What makes LittleBigPlanet 3 even more frustrating are all the technical issues that plague it. Even with the game heavily patched, the odd problem slips through, and many of them have fatal consequences. One which we encountered, in which a “boost refresher” refused to activate, would have permanently prevented completion of the game; it was circumnavigated entirely by accident, by pulling off a jump which the level attempted to prevent. There are plenty of other bugs that linger throughout LittleBigPlanet 3, too, just waiting to ensnare unwary Sackpersons. Be warned: they could be anywhere.
Worst of all are the insufferably long load times. Relatively small levels take quite a while to load up, so much so that you might want to bring a book along to kill the time. This is particularly annoying when it breaks the flow of the story; Newton does something dastardly, the heroes give chase… and then you have to wait twenty seconds before you can get involved in the action. One of the light-hearted and supposedly humorous messages on the load screens smugly tells you that “Patience is a virtue”. Whether or not that is true, you’re certainly going to need a lot of it to get through this game.
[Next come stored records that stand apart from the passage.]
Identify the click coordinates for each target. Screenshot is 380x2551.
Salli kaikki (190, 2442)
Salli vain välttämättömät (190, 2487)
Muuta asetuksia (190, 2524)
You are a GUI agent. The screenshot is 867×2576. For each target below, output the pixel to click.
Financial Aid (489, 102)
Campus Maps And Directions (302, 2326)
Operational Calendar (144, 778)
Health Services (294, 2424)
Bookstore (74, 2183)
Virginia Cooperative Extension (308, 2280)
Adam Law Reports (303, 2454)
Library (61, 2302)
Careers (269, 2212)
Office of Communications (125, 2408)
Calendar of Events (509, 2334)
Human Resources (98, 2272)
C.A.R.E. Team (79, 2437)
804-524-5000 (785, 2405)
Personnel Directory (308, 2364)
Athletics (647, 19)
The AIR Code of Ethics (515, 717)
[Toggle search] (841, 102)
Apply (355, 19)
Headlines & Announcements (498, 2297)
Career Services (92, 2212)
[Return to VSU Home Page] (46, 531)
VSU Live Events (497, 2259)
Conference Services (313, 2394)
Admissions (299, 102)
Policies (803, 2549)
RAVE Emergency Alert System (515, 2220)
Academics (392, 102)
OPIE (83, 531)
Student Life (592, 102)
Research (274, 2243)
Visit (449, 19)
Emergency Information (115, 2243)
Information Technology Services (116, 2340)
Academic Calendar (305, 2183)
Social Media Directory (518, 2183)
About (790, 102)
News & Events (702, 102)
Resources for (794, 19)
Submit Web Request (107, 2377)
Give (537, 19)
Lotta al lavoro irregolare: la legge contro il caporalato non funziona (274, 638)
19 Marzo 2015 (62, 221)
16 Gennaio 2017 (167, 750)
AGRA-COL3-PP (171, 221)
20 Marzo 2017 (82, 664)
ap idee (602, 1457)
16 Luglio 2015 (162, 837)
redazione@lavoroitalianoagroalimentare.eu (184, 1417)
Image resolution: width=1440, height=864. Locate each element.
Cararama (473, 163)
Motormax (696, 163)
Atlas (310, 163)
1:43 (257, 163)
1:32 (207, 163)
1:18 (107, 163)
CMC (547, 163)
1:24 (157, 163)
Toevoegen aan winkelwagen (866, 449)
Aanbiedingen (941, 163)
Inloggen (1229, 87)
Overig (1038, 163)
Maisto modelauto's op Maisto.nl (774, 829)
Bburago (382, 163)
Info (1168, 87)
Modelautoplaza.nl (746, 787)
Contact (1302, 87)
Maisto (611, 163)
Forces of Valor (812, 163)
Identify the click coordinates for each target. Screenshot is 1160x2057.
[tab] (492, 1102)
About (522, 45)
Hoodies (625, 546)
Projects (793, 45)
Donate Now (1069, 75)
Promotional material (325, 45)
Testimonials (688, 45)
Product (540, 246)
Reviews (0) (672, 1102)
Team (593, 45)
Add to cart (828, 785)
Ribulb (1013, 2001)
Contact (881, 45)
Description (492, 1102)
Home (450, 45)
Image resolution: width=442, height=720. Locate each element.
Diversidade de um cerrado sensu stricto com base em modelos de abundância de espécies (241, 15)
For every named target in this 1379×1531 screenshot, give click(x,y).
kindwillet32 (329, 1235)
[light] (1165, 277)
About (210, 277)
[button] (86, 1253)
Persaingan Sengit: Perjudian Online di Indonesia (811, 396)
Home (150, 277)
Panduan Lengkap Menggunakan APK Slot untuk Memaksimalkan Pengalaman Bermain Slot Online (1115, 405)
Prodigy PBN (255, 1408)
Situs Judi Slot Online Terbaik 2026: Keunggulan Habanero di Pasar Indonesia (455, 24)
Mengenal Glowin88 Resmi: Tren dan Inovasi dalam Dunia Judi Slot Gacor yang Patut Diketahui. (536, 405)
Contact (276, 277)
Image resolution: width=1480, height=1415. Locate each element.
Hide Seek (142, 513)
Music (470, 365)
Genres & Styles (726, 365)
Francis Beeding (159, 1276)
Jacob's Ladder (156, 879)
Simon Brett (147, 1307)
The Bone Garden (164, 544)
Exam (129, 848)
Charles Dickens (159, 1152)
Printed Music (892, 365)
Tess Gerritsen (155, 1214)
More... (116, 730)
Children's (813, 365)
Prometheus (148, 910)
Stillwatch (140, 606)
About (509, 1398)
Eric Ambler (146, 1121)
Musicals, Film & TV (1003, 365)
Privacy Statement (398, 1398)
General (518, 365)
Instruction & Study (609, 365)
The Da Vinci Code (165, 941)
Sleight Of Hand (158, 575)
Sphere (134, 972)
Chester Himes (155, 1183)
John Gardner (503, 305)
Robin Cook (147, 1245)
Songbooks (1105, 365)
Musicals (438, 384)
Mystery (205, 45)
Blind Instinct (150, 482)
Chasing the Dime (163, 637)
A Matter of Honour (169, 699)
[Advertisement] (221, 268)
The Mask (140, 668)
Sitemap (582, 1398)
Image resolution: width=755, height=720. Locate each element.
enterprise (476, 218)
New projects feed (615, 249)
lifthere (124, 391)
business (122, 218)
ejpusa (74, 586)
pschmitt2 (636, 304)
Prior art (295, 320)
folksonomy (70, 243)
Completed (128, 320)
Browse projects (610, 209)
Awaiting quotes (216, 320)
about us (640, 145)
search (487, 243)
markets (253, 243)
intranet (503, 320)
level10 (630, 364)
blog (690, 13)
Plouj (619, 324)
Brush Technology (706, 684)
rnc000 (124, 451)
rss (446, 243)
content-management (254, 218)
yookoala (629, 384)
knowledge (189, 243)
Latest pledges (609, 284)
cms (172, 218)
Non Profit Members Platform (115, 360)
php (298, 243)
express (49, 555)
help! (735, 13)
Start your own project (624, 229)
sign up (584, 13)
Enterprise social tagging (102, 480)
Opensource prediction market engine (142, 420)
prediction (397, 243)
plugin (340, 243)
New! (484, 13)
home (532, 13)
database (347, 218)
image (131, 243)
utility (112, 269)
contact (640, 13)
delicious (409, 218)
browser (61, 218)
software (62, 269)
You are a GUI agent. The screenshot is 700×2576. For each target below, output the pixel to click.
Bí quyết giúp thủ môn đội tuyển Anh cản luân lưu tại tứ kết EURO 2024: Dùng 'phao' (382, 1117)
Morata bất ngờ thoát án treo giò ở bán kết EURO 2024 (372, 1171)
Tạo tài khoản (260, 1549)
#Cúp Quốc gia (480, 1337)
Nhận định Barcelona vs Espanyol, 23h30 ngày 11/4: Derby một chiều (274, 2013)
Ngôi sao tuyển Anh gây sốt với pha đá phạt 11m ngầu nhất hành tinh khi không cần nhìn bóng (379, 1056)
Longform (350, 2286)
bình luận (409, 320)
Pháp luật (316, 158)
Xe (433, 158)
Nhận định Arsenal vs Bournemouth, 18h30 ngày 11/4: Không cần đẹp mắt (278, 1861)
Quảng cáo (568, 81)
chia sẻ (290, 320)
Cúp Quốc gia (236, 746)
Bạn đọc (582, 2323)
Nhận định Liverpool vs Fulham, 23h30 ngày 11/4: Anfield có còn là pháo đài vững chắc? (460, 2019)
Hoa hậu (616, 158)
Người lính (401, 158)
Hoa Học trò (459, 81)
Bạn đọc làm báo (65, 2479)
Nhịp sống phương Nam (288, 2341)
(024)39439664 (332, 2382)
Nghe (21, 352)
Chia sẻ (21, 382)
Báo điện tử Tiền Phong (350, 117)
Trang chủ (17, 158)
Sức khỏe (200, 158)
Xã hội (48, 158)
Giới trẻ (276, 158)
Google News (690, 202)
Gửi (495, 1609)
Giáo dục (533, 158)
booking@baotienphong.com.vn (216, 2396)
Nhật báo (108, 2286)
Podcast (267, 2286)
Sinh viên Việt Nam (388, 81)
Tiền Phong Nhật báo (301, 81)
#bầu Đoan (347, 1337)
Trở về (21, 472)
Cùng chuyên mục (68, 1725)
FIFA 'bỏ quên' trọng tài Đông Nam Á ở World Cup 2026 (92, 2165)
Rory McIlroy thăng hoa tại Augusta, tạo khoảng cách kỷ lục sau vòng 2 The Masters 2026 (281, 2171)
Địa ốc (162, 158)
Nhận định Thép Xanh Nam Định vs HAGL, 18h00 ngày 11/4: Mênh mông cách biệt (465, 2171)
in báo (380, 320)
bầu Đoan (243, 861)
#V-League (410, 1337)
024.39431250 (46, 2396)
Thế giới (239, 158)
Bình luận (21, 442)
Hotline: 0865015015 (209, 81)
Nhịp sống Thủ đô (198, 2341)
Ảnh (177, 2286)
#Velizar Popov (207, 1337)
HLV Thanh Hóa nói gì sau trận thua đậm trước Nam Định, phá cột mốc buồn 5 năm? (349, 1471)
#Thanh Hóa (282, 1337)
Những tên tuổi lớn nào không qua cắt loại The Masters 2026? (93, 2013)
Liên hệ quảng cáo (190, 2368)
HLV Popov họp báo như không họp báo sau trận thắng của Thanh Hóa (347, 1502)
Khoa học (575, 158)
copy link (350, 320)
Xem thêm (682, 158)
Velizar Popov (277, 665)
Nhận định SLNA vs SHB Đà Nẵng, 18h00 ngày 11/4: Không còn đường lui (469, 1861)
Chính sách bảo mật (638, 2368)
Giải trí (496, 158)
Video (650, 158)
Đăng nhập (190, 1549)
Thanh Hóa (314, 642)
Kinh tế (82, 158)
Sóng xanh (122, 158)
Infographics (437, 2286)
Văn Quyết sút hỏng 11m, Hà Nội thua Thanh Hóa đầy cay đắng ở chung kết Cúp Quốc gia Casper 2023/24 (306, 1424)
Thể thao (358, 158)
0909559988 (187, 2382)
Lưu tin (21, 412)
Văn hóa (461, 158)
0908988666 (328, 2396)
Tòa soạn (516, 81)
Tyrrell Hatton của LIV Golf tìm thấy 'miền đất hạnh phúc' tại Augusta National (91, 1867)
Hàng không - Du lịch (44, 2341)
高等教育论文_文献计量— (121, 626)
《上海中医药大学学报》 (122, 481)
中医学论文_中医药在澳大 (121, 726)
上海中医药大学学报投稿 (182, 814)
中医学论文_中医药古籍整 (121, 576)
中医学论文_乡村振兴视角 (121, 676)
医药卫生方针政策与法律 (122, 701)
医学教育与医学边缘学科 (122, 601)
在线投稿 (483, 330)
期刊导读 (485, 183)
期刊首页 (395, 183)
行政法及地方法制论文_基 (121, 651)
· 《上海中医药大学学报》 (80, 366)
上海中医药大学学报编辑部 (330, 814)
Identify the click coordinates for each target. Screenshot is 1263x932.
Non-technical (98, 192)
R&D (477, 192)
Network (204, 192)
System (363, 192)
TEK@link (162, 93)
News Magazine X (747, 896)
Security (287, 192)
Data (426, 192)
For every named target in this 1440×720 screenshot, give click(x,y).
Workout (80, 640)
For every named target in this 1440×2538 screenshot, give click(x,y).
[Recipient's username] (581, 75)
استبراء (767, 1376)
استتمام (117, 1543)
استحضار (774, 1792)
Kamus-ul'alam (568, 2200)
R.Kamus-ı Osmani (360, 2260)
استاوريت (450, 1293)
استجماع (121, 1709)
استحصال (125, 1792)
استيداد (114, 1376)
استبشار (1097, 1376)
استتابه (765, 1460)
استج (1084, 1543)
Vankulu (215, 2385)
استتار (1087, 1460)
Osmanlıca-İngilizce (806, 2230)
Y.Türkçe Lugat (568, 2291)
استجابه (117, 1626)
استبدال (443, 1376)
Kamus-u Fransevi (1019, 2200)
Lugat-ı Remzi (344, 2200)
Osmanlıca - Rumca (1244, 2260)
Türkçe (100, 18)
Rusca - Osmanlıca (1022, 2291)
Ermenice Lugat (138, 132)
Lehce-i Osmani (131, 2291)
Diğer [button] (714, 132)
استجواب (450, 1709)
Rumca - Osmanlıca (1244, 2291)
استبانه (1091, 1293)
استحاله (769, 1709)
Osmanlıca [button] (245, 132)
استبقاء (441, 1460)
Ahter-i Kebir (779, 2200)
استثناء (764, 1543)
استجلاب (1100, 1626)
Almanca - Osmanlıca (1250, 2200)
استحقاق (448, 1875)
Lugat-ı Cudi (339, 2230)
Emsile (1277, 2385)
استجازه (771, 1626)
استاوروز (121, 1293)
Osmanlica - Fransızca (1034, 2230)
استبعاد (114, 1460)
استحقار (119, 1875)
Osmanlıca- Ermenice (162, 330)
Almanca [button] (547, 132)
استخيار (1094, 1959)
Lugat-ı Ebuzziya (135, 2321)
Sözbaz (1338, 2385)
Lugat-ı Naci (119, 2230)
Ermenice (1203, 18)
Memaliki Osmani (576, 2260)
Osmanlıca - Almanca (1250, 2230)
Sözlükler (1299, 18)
Of course, gameplay is only a part of what the LittleBigPlanet games are about. It’s core to the series that you can create your own levels and share them with other users over the internet, and LittleBigPlanet 3 continues this in marvellous style. All levels made in the first two games can be loaded into it, thereby creating a truly shared universe for the trilogy. Indeed, if you’ve played either of the first two games, your Sackperson and Pod – the hub from which you navigate the world – will automatically load into LittleBigPlanet 3 exactly as you had customised them. The result is that despite the sparse content in the story, there are hundreds of user-created levels to sink your teeth into, and many of them are just as good – if not better – than what the game comes packaged with.
When it comes to creating your own levels, there are new additions to the already well-established formula. First of all, a series of “Popit Puzzles” are levels you can play through that act as tutorials. They can be paced a little slowly, but they provide a nice, easy to follow introduction to building. There are new features that allow for greater depth in level creation, too. Levels can now have sixteen layers, a massive upgrade from LittleBigPlanet 2’s three. You can also create your own power-ups, giving you even more freedom in how you design your creations. There’s no obligation to get building if you don’t want to, but it does substantially increase the time you can spend with the game.
Ultimately, LittleBigPlanet 3 is a pretty decent effort which lamentably hamstrings itself. It’s charming, aesthetically pleasing, and a lot of fun when it works – but various bugs and glitches, long load times, and a lacklustre story mode really drag it down. Fortunately, the level creation and sharing features save it from being mundane, and provide a boatload of additional content to make it worth the money. It might not be as good as the first two games in the series, but LittleBigPlanet 3 still has enough going for it to make it an enjoyable – albeit sometimes shaky – platform game for all ages.